Reactor’s shutdown limits medical testing


Nuclear medicine technician Chad Young works with an isotope sample Monday at Deaconess Medical Center. 
 (Christopher Anderson / The Spokesman-Review)

Hospitals and clinics in the Inland Northwest and across Washington are limiting nuclear medicine tests to only the most serious cases as a reactor in Canada remains idle, threatening supplies.

At Deaconess Medical Center, Kootenai Medical Center and Spokane Cardiology, only emergency and critical cases will receive tests that require technetium-99, a radioactive substance used for diagnosis and evaluation of ailments.

The substance is used in at least 15 million medical scans a year in the United States, by one estimate.

The shortage is caused by the unexpectedly long shutdown of a nuclear reactor in Chalk River, Ontario. The 50-year-old reactor is North America’s biggest source of the radioactive isotope that makes technetium.

The owner of the reactor, Atomic Energy of Canada Ltd., shut it down Nov. 18 for what was supposed to be five days of routine maintenance. However, the company decided to keep it closed to do more work. The reactor will probably be working again by the end of December and almost surely by the end of January, the company says.
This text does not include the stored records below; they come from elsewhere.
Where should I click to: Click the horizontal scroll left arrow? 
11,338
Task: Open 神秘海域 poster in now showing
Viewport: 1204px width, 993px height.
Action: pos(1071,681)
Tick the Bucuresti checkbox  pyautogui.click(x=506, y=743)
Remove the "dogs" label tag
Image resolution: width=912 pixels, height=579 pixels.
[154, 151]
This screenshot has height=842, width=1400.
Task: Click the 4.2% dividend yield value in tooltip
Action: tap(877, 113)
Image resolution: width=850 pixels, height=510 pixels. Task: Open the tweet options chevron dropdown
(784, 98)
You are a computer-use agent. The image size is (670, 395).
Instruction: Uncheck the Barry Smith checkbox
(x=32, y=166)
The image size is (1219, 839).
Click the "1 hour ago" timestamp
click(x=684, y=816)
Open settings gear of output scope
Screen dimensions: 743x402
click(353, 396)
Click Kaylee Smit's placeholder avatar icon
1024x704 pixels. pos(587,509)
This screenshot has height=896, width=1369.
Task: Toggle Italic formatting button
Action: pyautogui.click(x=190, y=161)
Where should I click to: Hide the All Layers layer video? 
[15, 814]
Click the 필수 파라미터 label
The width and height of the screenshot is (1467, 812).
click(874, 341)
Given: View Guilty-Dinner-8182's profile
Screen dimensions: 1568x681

At Deaconess, technetium-99 is mostly used in cardiac cases, said Ron Olds, vice president of clinical services, where doctors normally order 10 to 20 nuclear medicine tests each week.

At Harborview Medical Center in Seattle, one of the state’s busiest trauma units, doctors have had to eliminate or ration brain scans, even for critically ill or injured patients, said Dr. David Lewis, director of the hospital’s nuclear medicine program.

Although there are backups for the 10 to 15 tests usually conducted each day, Lewis said the shortage of commonly used nuclear medicine exams could harm patients.

“I do have some concern,” he said. “It could represent some degree of danger.”

At the University of Washington’s nuclear medicine department, staff members who conduct 30 to 40 tests a day have rescheduled “a handful” of noncritical cases to accommodate the shortage, said Michele Wanner, a supervisor.

“The longer it goes, the harder it will be,” she said, adding: “We’ve tried to prioritize patients as best we can.”

At Spokane’s Sacred Heart Medical Center, tests are continuing as usual because the hospital gets its material from a supplier that doesn’t depend primarily on the Chalk River reactor.

“Our impact? None so far – and we won’t have any,” said Craig Gracyalny, radiation safety officer at Sacred Heart.

In the United States, two primary suppliers provide molybdenum-99, a radioactive substance packed into canisters called generators and tapped for technetium-99, which is used in 60 percent to 80 percent of all nuclear medicine tests, UW’s Wanner said.

Technetium-99 has a shelf life of about six hours, which means it must be continually replenished and can’t be shipped great distances.

One of the suppliers, Bristol-Myers-Squibb, receives most of its molybdenum from the Canada reactor. The other, Corvidien, operating as Mallinckrodt, also receives supplies from reactors in Europe and South Africa. Sacred Heart contracts with Corvidien to provide the generators its uses to supply about 20 patient testing doses each day.

The prospect of a shortage like this one, which is expected to continue through January, has worried the U.S. nuclear medicine industry for years, Lewis noted.

“It would be worthwhile to raise the awareness of the nation that the U.S. needs to think about having a supply of their own medical isotopes,” he said. “We’ve not had the foresight to do that.”